■ Exercise requirements
Transcribe every entry word for word.

■ Entries supplied
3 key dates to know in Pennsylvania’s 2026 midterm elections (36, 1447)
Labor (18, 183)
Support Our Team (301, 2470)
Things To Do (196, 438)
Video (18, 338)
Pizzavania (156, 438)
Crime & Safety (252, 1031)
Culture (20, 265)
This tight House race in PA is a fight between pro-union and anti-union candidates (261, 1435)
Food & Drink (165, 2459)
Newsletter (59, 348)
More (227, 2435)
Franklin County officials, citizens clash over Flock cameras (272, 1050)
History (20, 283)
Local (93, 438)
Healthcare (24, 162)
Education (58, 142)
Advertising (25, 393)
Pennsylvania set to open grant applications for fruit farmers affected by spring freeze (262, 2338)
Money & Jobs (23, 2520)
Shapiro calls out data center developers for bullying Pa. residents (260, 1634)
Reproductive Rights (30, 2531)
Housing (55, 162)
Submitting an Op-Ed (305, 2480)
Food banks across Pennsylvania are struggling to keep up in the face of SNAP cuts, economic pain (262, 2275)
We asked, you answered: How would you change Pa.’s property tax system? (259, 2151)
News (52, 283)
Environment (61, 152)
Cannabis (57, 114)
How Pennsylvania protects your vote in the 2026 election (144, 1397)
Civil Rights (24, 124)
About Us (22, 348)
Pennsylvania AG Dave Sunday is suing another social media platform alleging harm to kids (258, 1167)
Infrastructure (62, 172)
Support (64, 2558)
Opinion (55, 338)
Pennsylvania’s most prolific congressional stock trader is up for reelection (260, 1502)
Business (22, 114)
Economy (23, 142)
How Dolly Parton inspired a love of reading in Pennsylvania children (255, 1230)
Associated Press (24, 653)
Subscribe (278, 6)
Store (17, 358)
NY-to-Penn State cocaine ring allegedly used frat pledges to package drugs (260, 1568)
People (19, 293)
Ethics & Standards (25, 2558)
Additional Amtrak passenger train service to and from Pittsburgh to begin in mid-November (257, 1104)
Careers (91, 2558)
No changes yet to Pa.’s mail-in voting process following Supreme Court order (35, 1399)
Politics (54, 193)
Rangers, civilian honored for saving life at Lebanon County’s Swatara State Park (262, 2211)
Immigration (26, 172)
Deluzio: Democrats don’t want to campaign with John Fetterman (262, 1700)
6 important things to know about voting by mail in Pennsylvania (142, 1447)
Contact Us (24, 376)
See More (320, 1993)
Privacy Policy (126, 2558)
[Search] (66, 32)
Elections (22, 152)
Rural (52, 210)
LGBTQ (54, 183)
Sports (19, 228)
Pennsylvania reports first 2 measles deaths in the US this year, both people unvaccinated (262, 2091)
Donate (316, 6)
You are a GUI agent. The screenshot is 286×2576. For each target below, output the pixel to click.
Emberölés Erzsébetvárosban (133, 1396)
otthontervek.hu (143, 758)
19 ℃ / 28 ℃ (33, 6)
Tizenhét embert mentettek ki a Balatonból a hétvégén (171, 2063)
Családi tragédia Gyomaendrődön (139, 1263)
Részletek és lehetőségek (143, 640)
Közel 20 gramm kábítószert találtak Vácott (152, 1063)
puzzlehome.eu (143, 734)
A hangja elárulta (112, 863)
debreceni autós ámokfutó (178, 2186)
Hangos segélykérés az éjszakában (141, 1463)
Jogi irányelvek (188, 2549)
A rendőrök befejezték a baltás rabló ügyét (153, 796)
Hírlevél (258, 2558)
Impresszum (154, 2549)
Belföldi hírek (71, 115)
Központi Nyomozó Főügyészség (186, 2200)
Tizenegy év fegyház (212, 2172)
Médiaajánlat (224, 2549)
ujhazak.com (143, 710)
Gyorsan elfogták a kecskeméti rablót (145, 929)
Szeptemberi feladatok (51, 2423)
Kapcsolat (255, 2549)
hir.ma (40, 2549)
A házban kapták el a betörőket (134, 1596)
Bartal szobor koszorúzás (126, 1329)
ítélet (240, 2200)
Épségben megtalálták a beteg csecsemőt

■ Expected answer
3 key dates to know in Pennsylvania’s 2026 midterm elections (36, 1447)
Labor (18, 183)
Support Our Team (301, 2470)
Things To Do (196, 438)
Video (18, 338)
Pizzavania (156, 438)
Crime & Safety (252, 1031)
Culture (20, 265)
This tight House race in PA is a fight between pro-union and anti-union candidates (261, 1435)
Food & Drink (165, 2459)
Newsletter (59, 348)
More (227, 2435)
Franklin County officials, citizens clash over Flock cameras (272, 1050)
History (20, 283)
Local (93, 438)
Healthcare (24, 162)
Education (58, 142)
Advertising (25, 393)
Pennsylvania set to open grant applications for fruit farmers affected by spring freeze (262, 2338)
Money & Jobs (23, 2520)
Shapiro calls out data center developers for bullying Pa. residents (260, 1634)
Reproductive Rights (30, 2531)
Housing (55, 162)
Submitting an Op-Ed (305, 2480)
Food banks across Pennsylvania are struggling to keep up in the face of SNAP cuts, economic pain (262, 2275)
We asked, you answered: How would you change Pa.’s property tax system? (259, 2151)
News (52, 283)
Environment (61, 152)
Cannabis (57, 114)
How Pennsylvania protects your vote in the 2026 election (144, 1397)
Civil Rights (24, 124)
About Us (22, 348)
Pennsylvania AG Dave Sunday is suing another social media platform alleging harm to kids (258, 1167)
Infrastructure (62, 172)
Support (64, 2558)
Opinion (55, 338)
Pennsylvania’s most prolific congressional stock trader is up for reelection (260, 1502)
Business (22, 114)
Economy (23, 142)
How Dolly Parton inspired a love of reading in Pennsylvania children (255, 1230)
Associated Press (24, 653)
Subscribe (278, 6)
Store (17, 358)
NY-to-Penn State cocaine ring allegedly used frat pledges to package drugs (260, 1568)
People (19, 293)
Ethics & Standards (25, 2558)
Additional Amtrak passenger train service to and from Pittsburgh to begin in mid-November (257, 1104)
Careers (91, 2558)
No changes yet to Pa.’s mail-in voting process following Supreme Court order (35, 1399)
Politics (54, 193)
Rangers, civilian honored for saving life at Lebanon County’s Swatara State Park (262, 2211)
Immigration (26, 172)
Deluzio: Democrats don’t want to campaign with John Fetterman (262, 1700)
6 important things to know about voting by mail in Pennsylvania (142, 1447)
Contact Us (24, 376)
See More (320, 1993)
Privacy Policy (126, 2558)
[Search] (66, 32)
Elections (22, 152)
Rural (52, 210)
LGBTQ (54, 183)
Sports (19, 228)
Pennsylvania reports first 2 measles deaths in the US this year, both people unvaccinated (262, 2091)
Donate (316, 6)
You are a GUI agent. The screenshot is 286×2576. For each target below, output the pixel to click.
Emberölés Erzsébetvárosban (133, 1396)
otthontervek.hu (143, 758)
19 ℃ / 28 ℃ (33, 6)
Tizenhét embert mentettek ki a Balatonból a hétvégén (171, 2063)
Családi tragédia Gyomaendrődön (139, 1263)
Részletek és lehetőségek (143, 640)
Közel 20 gramm kábítószert találtak Vácott (152, 1063)
puzzlehome.eu (143, 734)
A hangja elárulta (112, 863)
debreceni autós ámokfutó (178, 2186)
Hangos segélykérés az éjszakában (141, 1463)
Jogi irányelvek (188, 2549)
A rendőrök befejezték a baltás rabló ügyét (153, 796)
Hírlevél (258, 2558)
Impresszum (154, 2549)
Belföldi hírek (71, 115)
Központi Nyomozó Főügyészség (186, 2200)
Tizenegy év fegyház (212, 2172)
Médiaajánlat (224, 2549)
ujhazak.com (143, 710)
Gyorsan elfogták a kecskeméti rablót (145, 929)
Szeptemberi feladatok (51, 2423)
Kapcsolat (255, 2549)
hir.ma (40, 2549)
A házban kapták el a betörőket (134, 1596)
Bartal szobor koszorúzás (126, 1329)
ítélet (240, 2200)
Épségben megtalálták a beteg csecsemőt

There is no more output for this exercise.